New York, NY – Members of the United Probation Officers Association (UPOA) filed a class-action lawsuit in January against the City of New York and its Department of Probation for alleged discriminatory practices towards women of color.
“This is a class-action suit on behalf of a punitive class,” said Yetta Kurland, the attorney representing the DOP workers. “We estimate that there are many thousands, if not hundreds of employees who fall under this claim.”
The class-action lawsuit will include former employees going back three years before 2021, according to Kurland.
“It could be upwards of 1,000 employees,” Kurland said. “This litigation seeks to remedy discriminatory pay and employment opportunities. We want the City of New York to pay its employees.

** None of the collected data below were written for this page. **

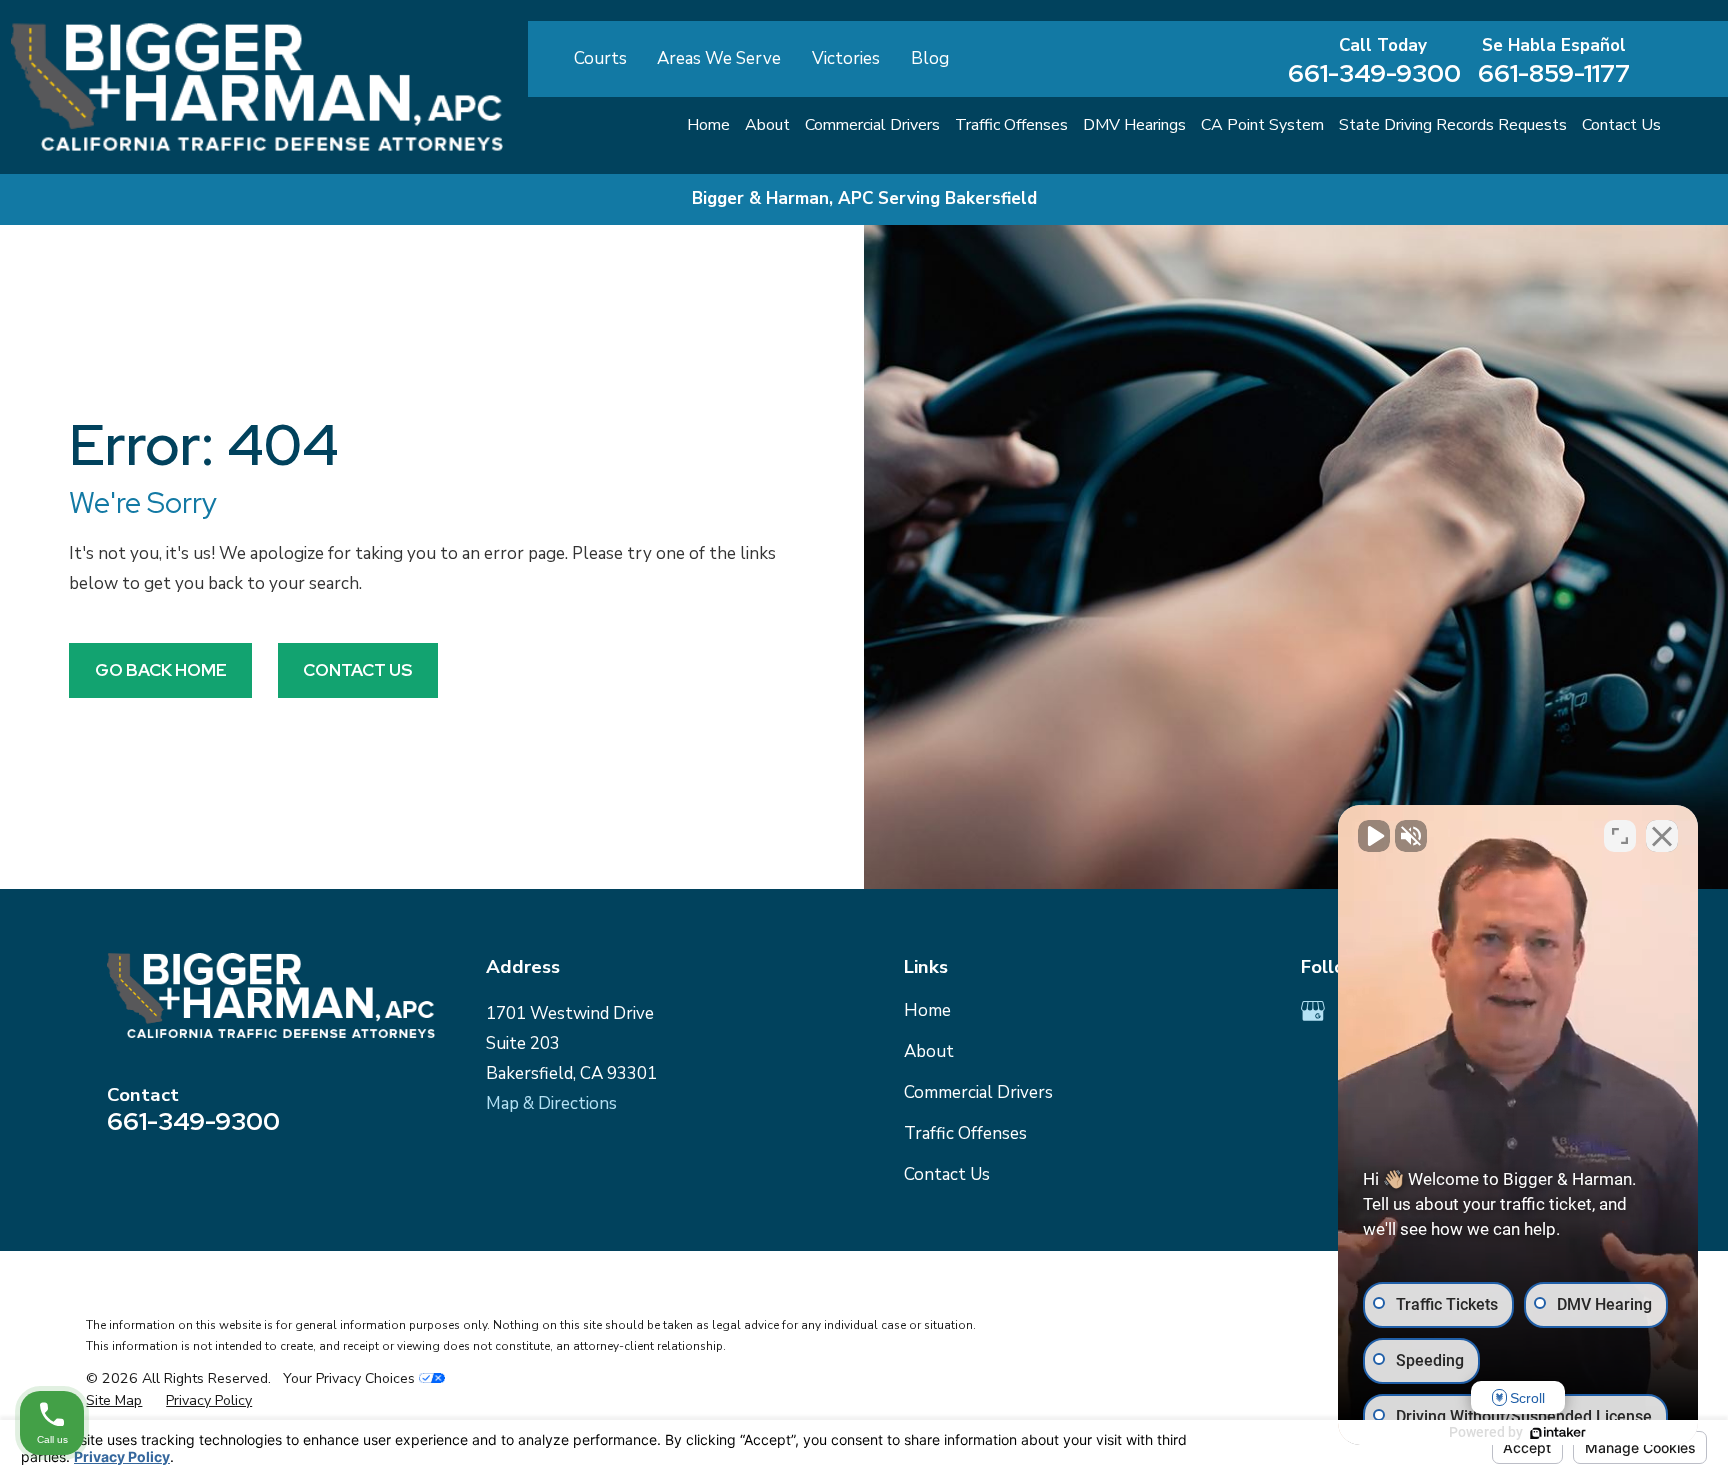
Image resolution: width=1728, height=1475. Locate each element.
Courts (600, 58)
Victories (846, 58)
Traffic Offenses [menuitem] (1011, 125)
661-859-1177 (1554, 74)
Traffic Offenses (965, 1133)
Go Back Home (161, 670)
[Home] (257, 87)
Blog (930, 58)
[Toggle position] (1620, 836)
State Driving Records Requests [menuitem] (1453, 125)
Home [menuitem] (708, 125)
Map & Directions (551, 1103)
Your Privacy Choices (351, 1378)
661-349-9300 (1374, 74)
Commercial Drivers (978, 1092)
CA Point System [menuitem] (1262, 125)
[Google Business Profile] (1313, 1011)
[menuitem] (114, 1401)
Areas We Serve (719, 58)
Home (927, 1010)
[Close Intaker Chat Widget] (1662, 836)
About (929, 1051)
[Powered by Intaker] (1558, 1433)
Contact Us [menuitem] (1621, 125)
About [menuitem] (767, 125)
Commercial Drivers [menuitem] (872, 125)
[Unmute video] (1374, 836)
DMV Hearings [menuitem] (1134, 125)
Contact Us (357, 670)
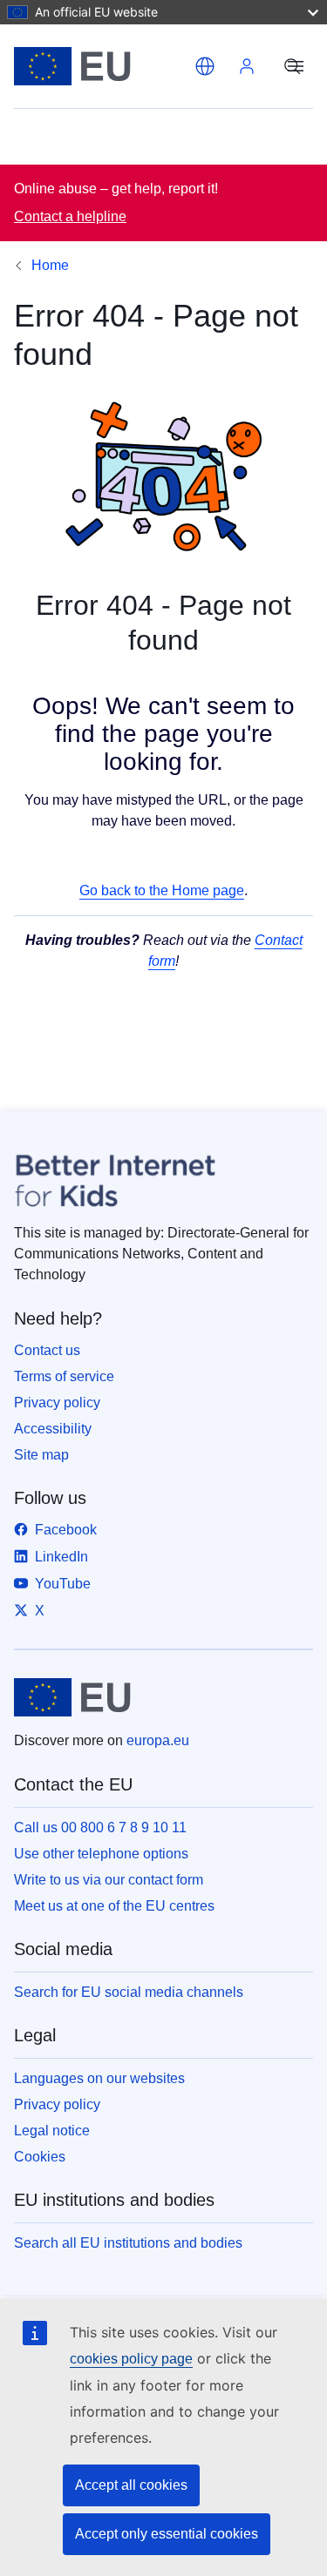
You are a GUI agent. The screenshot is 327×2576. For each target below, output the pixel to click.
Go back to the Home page (161, 890)
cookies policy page (131, 2358)
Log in (247, 66)
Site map (41, 1454)
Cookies (39, 2156)
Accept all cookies (131, 2485)
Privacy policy (57, 1402)
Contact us (47, 1350)
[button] (204, 66)
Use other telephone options (101, 1853)
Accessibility (53, 1428)
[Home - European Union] (100, 66)
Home (50, 265)
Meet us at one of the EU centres (114, 1905)
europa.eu (157, 1740)
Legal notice (52, 2130)
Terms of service (64, 1376)
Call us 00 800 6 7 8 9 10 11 (100, 1827)
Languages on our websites (99, 2078)
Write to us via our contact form (108, 1879)
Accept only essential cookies (166, 2533)
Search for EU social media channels (128, 1992)
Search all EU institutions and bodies (128, 2242)
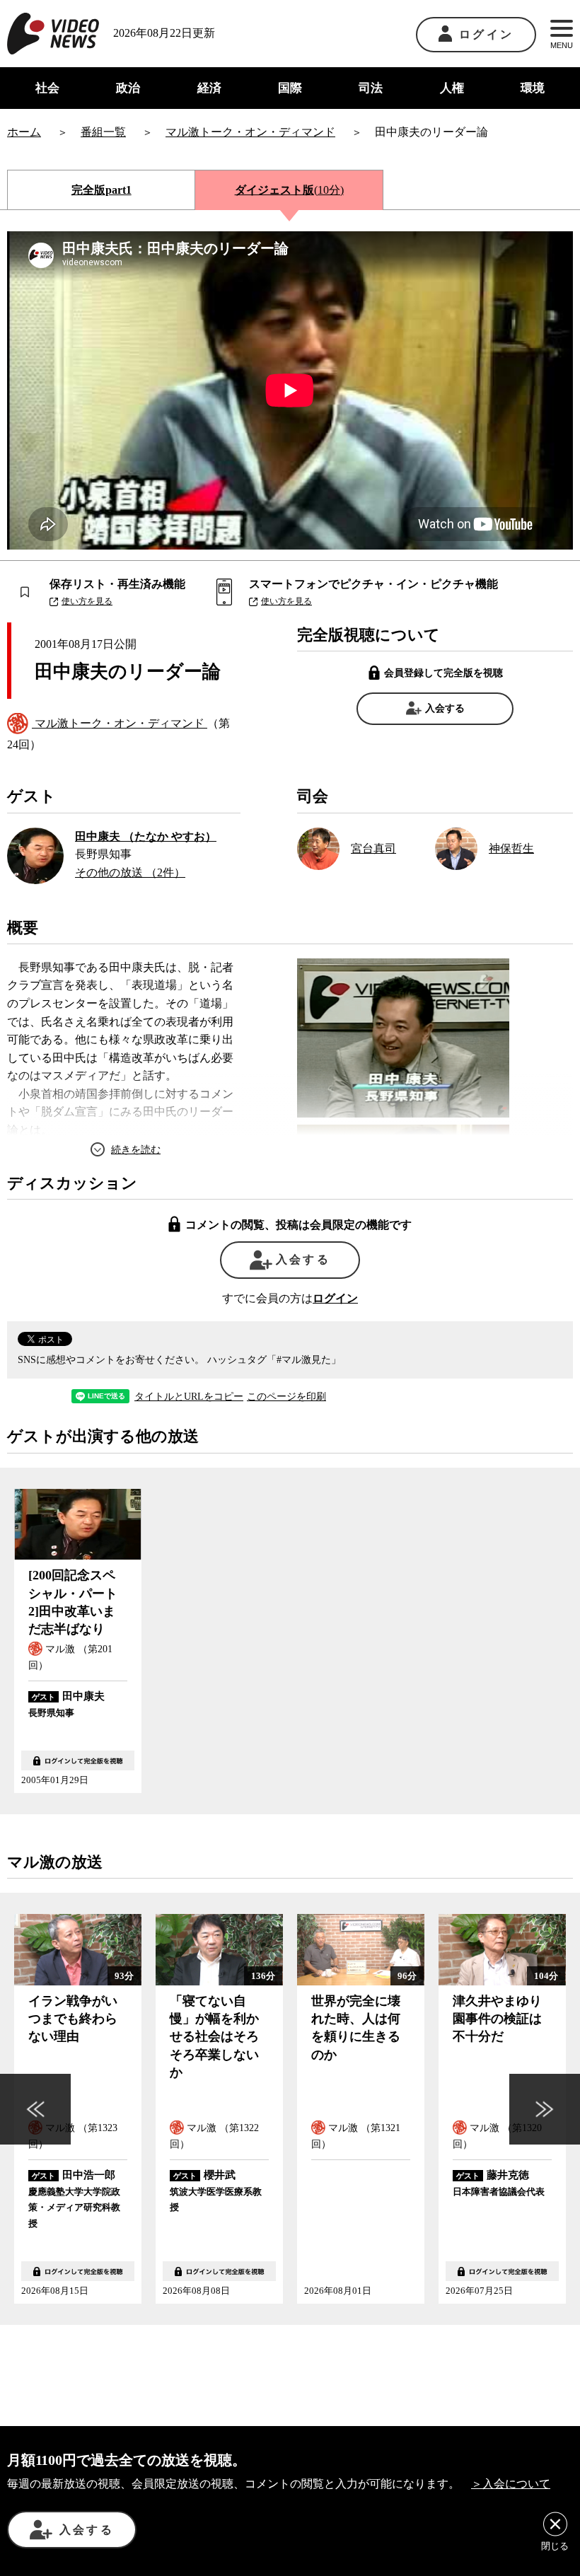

We want it to give its employees employment opportunities in a level way – it should be merit, skill and knowledge, not any discretion that would have a discriminatory impact on the employees. That is in the employee’s best interest, the city’s best interest and the community’s best interest.”
Dalvanie Powell, president of the UPOA, agrees.
“This has been going on way before this administration and is not personal, but I hope we can work with the city officials and take a wrong and make it right,” said Powell. “Martin Luther King’s birthday is this week and he said, ‘we shouldn’t be judge by the color of our skin, but the content of our character.’ To add to that, we shouldn’t judge based on gender or sexual preferences.”
The lawsuit alleges that since the department’s demographics started to change from predominantly white men 30 years ago to mostly women of color, probation officers’ starting salary began to drop. Caseloads for officers have increased substantially, promotions to higher-paying jobs are hard to come by for women of color. Most women of color rarely reach their maximum salary despite nearly 30 years of service.
“The lawsuit filed by the United Probation Officers Association (UPOA) is meritless,” according to a DOP statement. “The New York City Department of Probation is committed to having a diverse, equitable and inclusive workplace and has fully abided to the contract, including compensation structure and all other terms, that was negotiated by the UPOA as the exclusive collective bargaining representative of NYC Probation Officers for the past 40 years.”
In 2016, New York Attorney General Letitia James – then public advocate – issued a report that there was a more than $5.8 billion pay gap between men and women in New York City agencies.
“I was astounded by the audit,” said Powell, who became the president of UPOA that year. “We are so behind in our salaries that we had to go this route.”
In 2017, James’ new report: Tipping the Scales: Wage and Hiring Inequality in New York City Agencies unearthed that men earned $5,000 more than women. Also, new male probation officers made $2,500 more than new female probation officers, and that the average salary increases from 2014 to 2017 had a pay gap of $1,000 for women.
In 2020, the pay gap between white men and women of color on average was $14,500, according to the lawsuit. White men receive promotions at higher rates than their female or non-white colleagues. This rise within the job ladder is not always commensurate with time in their title as probation officers, education or merit.
Tanga Johnson, a retiree who worked at the DOP for 34 years, left the department in 2019 with a base salary of $81,000 despite spending 26 years in a supervisory role.
Powell asserts that Johnson should have made more than $91,000 and that the lack of pay during her former colleague’s service to the DOP means fewer funds after retirement.
“Other law enforcement members in other agencies have a guarantee that they will get to their top salary within five years. We don’t have that structure,” said Powell. “There was, however, a white male supervisor that retired with six figures. How did that happen? He went beyond the maximum range of salary.”
Powell has no interest in taking away anything from her white male colleagues but believes it’s time for all of those employed by the DOP should get a fair shake.
“The foundation of our argument is that we are predominantly female and people of color and because of that, even our white brothers are not getting what they deserve,” said Powell. “If you look at other agencies, we are not getting what we are supposed to get.”
Powell has nothing but respect for other law enforcement agencies but feels that the city is putting down probation officers despite the agency saving it money through its members’ work, including being peace officers and doing social work.
“We have members in our Intel Unit that are specialized to work with the NYPD, FBI and the Marshals,” said Powell. “We do eight weeks of paid training in fundamentals, arrests, warrants, firearm training, self-defense tactics and Article 3 firearms training.”
Probation officers also assess their clients based on their needs and criminal behavior, and they again try to help their clientele to re-enter society by encouraging them to set school and/or work goals to prevent recidivism, according to Powell. To keep an adult on probation costs the city $3,000 per person or $5,000 per youth, but to keep an individual incarcerated costs $300,000.
“Probation is what community policing is about and who we are,” said Powell.
Unfortunately, according to Powell, the city is losing its probation officers to other agencies and early retirement because of the discrimination. The UPOA president believes the number of workers in the department dropped from more than 800 to 700 members, mostly due to lack of pay than COVID. This increases the caseloads for current workers.
“If we are about building and changing the lives of those in the probation system, why can’t we have something better,” said Powell. “Are we not entitled to a better life too?”
Editor’s Note: This story is being reposted from an earlier date.